Early on, my parents realized that Halloween was not my thing (and really, I think they were probably quite thrilled about that discovery), so I began staying home and handing out candy, which I thoroughly enjoyed for the most part. Our neighborhood was a thriving Trick-Or-Treat community, so I stayed busy, and somehow, scary looking people coming up to my house seemed to be less frightening than going out into the night for me. And as long as I stayed away from television the month of October, I was okay. That worked out pretty well for years.
And now, thankfully, I’ve spent enough time with Jesus on this issue that I’m no longer fearful on Halloween (although I still avoid television during the month of October). I’m sure that maturity and rational thinking have something to do with it too. But, I still hate it. So our policy for the past ten years on Halloween has been that we just don’t celebrate it.
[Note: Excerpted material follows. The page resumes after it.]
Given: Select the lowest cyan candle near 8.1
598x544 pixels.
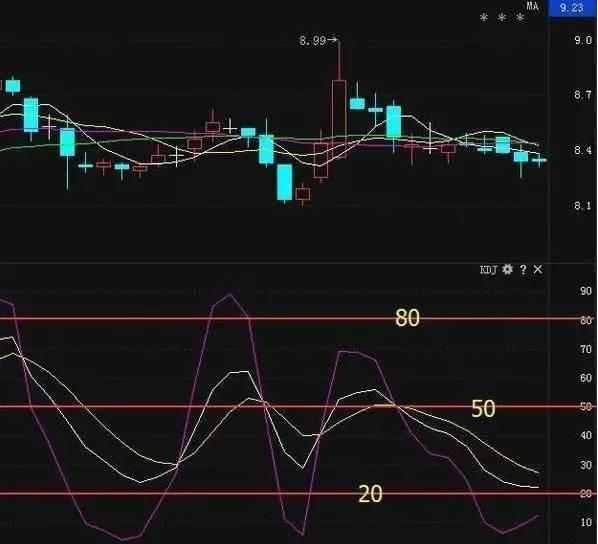Looking at the screenshot, I should point(285,182).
Aside from our church fall festival and a Pumpkin Carving party, we just kind of let it pass. Some of that is by default (we live in the country..no trick-or-treaters). But much of that is intentional.
But this year is different. First of all, I have a public schooler this year who has already spent a night awake because of the Halloween-ish things she’s heard from the kids at school. This year, we can’t just glaze over the day as if it didn’t exist. Secondly, James apparently loves Halloween. Though he’s terrified of certain elements of it (with good reason), he was very disappointed to find out that we don’t celebrate it.
And that was why I was thinking about Halloween last night between checking temperatures and administering medicine. We are grafting in this child to our family, but part of that is layering in his past with ours. It’s important to him, so it’s important to us. And that’s where I am right now…how do we incorporate this part of his history into our lives? How do we take a holiday that we’ve always avoided and “redeem” it for our family?
So today, as my crew lays around and tries to keep their minds off being so sickly, I am busy thinking. It’s funny how things that used to be so simple suddenly are not. That’s life I suppose. I’m thinking that an evening at home cuddled up with board games, Charlie Brown and the Great Pumpkin, and a pizza (maybe even some brownies and candy corn) will be appropriate. Because when it comes down to it, for James, it’s probably not about loving zombies and witches (we know that isn’t the case for him). For him, I’m sure it’s really tradition and the comfort that we find in the predictability of tradition. And really, that sounds like a great excuse to do all those fun things. It’s amazing how much James has brought to our family without even knowing it. I feel like in so many ways, he has breathed life into us, he has pushed us to be intentional, he has quietly encouraged us to make everything count. So, this year, it looks like the Wood family will begin a new Halloween tradition, and I’m actually pretty excited about it.
I’m curious…what does your family do for Halloween?